The biggest lie told over the past century is that the Democratic left are better stewards of the economy than Conservatives. It worked to in 2008. And Obama is trying to sell to America that the right "can't be trusted" to control our economy as "Bush got us into this mess." As proof thereof, he cites to deregulation and "Wall St. greed."
We are now stuck with a President who believes that the profit motive is immoral, that businesses should be soaked of their wealth for redistribution, and that the economy can be successfully micromanaged from Washington. And we are stuck with a far left Congress that is the most profligate of all time.
The truth is that our economy fell apart because of social engineering by Democrats. Over a roughly 15 year period, they ruined our credit rating scheme as part and parcel of a massive push for "affordable housing." Instead of pursuing this laudable goal by market-based programs, they did so by means of punitive, race based social engineering. At every turn, they used the race card to protect the scheme.
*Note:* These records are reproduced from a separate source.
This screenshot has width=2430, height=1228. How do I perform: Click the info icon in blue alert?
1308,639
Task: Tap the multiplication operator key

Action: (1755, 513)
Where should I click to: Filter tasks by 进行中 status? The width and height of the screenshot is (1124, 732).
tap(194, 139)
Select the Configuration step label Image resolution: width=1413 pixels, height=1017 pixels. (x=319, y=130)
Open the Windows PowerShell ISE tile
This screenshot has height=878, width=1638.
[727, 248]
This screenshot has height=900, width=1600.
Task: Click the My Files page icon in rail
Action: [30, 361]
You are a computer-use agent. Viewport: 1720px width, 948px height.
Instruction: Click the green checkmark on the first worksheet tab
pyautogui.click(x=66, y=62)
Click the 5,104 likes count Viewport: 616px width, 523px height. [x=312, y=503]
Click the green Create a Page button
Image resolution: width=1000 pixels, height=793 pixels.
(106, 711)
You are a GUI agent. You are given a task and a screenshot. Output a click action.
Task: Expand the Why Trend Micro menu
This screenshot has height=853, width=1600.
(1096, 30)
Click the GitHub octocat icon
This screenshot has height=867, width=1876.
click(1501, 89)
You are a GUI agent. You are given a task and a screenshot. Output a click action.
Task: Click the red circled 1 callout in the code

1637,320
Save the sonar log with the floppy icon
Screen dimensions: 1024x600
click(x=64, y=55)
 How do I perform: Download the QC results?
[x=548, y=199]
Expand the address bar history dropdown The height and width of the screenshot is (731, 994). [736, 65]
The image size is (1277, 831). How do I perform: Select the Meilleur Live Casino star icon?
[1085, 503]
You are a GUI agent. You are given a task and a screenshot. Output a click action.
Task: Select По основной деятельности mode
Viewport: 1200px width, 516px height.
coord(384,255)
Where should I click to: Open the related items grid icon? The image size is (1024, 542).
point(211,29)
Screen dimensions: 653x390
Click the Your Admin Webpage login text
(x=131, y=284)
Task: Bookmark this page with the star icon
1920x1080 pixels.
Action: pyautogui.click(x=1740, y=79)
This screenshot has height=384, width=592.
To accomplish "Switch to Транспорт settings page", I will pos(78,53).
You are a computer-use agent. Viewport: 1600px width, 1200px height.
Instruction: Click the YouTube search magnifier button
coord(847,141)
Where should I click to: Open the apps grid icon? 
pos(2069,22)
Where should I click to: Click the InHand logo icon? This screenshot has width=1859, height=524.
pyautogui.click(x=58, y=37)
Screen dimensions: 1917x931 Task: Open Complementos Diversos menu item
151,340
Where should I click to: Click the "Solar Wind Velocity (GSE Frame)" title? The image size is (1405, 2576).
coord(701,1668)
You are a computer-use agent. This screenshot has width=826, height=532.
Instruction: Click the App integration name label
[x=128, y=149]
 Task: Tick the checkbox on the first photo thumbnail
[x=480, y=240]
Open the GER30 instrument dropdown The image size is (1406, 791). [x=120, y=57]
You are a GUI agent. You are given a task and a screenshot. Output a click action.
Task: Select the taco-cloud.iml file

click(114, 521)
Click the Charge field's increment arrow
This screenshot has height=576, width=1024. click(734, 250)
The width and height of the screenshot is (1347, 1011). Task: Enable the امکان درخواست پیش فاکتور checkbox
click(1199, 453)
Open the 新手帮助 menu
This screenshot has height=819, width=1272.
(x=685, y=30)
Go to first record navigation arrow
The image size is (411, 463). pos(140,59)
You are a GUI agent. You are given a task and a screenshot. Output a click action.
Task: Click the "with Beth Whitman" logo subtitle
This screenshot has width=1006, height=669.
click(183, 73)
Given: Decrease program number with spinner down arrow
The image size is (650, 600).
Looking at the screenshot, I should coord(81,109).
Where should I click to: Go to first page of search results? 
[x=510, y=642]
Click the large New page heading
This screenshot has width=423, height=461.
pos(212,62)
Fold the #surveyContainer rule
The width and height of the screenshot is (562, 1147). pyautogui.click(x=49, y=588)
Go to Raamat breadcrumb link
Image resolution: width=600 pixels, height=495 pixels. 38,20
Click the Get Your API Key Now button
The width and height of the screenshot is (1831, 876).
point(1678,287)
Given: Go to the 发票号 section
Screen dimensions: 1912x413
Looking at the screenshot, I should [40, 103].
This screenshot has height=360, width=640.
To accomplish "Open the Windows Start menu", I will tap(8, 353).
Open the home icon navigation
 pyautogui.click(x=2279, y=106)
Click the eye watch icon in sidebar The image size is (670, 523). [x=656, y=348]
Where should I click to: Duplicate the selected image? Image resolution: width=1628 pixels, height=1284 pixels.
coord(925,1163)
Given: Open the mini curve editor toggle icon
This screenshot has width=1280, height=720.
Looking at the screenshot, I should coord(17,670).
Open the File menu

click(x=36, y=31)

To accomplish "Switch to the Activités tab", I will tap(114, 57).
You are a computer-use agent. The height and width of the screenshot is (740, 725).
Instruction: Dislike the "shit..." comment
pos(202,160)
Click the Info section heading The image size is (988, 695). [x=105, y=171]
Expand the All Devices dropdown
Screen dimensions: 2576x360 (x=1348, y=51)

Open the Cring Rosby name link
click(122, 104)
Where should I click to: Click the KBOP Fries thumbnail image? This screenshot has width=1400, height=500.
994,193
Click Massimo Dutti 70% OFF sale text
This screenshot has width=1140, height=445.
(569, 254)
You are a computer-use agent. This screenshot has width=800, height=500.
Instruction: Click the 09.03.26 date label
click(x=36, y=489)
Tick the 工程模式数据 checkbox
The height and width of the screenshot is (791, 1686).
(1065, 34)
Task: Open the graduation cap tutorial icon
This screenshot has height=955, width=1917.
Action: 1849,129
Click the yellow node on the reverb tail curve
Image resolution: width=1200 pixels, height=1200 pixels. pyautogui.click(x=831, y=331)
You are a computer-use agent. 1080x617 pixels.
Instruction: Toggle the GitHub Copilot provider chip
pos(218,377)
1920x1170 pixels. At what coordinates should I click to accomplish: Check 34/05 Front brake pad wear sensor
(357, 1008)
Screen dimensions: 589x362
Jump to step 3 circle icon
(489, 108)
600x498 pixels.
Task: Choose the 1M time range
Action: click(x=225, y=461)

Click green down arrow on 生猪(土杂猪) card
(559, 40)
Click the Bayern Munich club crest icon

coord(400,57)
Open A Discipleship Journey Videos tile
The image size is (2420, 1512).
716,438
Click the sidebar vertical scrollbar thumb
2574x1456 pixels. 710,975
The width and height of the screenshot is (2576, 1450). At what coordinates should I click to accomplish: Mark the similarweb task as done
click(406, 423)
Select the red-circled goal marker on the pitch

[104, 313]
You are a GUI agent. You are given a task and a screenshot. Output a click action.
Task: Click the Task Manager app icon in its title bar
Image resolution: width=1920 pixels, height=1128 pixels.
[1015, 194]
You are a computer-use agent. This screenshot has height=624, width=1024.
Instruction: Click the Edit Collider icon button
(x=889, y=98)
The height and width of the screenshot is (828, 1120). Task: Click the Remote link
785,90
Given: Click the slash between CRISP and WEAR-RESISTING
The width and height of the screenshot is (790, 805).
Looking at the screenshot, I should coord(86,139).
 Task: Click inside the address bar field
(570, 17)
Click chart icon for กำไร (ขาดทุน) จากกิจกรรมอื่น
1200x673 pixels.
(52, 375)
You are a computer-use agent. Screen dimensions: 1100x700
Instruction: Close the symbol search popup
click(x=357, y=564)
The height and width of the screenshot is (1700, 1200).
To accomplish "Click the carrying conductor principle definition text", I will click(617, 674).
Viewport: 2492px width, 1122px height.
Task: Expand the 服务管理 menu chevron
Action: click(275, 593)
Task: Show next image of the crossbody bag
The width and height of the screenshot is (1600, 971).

And in the end, they created a bubble with Fannie and Freddie that got so big that when it burst, it took our economy into the tank.
So either Obama is lying about all of this, or the right is. How can you possibly know which is which? It's easy.
If the Democrats were actually right, then their solutions to our ailing economy would have worked. Instead, the opposite has occurred. They have used our economic crisis to engage in even more social engineering between healthcare, labor regulations, massive favortism to unions, and new financial regulations. And our economy is on life support. It in serious trouble. Real unemployment is well into double digits and shows no sign of easing. Yesterday's housing report on sales of new and existing homes was the worst in well over a decade. Every day, we are accruing debt at record levels. CNBC reported today that, according to at least one respected economist, we are now in a depression. Indeed, the word incompetent doesn't begin to describe this President and Congress.
This today from John Strossel discusses the current economic situation:
Why isn't the economy recovering? After previous recessions, unemployment didn't get stuck at close to 10 percent. If left alone, the economy can and does heal itself, as the mistakes of the previous inflationary boom are corrected.
The problem today is that the economy is not being left alone. Instead, it is haunted by uncertainty on a hundred fronts. When rules are unintelligible and unpredictable, when new workers are potential threats because of Labor Department regulations, businesses have little confidence to hire. President Obama's vaunted legislative record not only left entrepreneurs with the burden of bigger government, it also makes it impossible for them to accurately estimate the new burden.
In at least three big areas -- health insurance, financial regulation and taxes -- no one can know what will happen.
New intrusive rules for health insurance are yet to be written, and those rules will affect hiring, since most health insurance is provided by employers.
Thanks to the new 2,300 page Dodd-Frank finance regulatory act, The Wall Street Journal reports, there will be "no fewer than 243 new formal rule-makings by 11 different federal agencies." These as-yet unknown rules will govern lending to business and other key financial activity.
The George W. Bush tax cuts might be allowed to expire. But maybe not. Social Security and Medicare are dangerously shaky. Will Congress raise the payroll tax? A "distinguished" deficit commission is meeting. What will it do? Recommend a value-added tax?
Who knows? But few employers will commit to a big investment with those clouds hanging over our heads.
"As much as I might want to hire new salespeople, engineers and marketing staff in an effort to grow, I would be increasing my company's vulnerability to government," Michael Fleischer, president of Bogen Communications Inc., wrote in The Wall Street Journal.
Nothing more effectively freezes business in place than what economist and historian Robert Higgs calls "regime uncertainty."
"(A)ll of these unsettling possibilities and others of substantial significance must give pause to anyone considering a long-term investment, because any one of them has the potential to turn what seems to be a profitable investment into a big loser. In short, investors now face regime uncertainty to an extent that few have experienced in this country -- to find anything comparable, one must go back to the 1930s and 1940s, when the menacing clouds of the New Deal and World War II darkened the economic horizon."
Uncertainty created by Obama's legislative "successes" are comparable to the Depression and World War II? This does not bode well for job growth.
Higgs says: "Unless the government acts soon to resolve the looming uncertainties about the half-dozen greatest threats of policy harm to business, investors will remain for the most part on the sideline ... consuming wealth that might otherwise have been invested."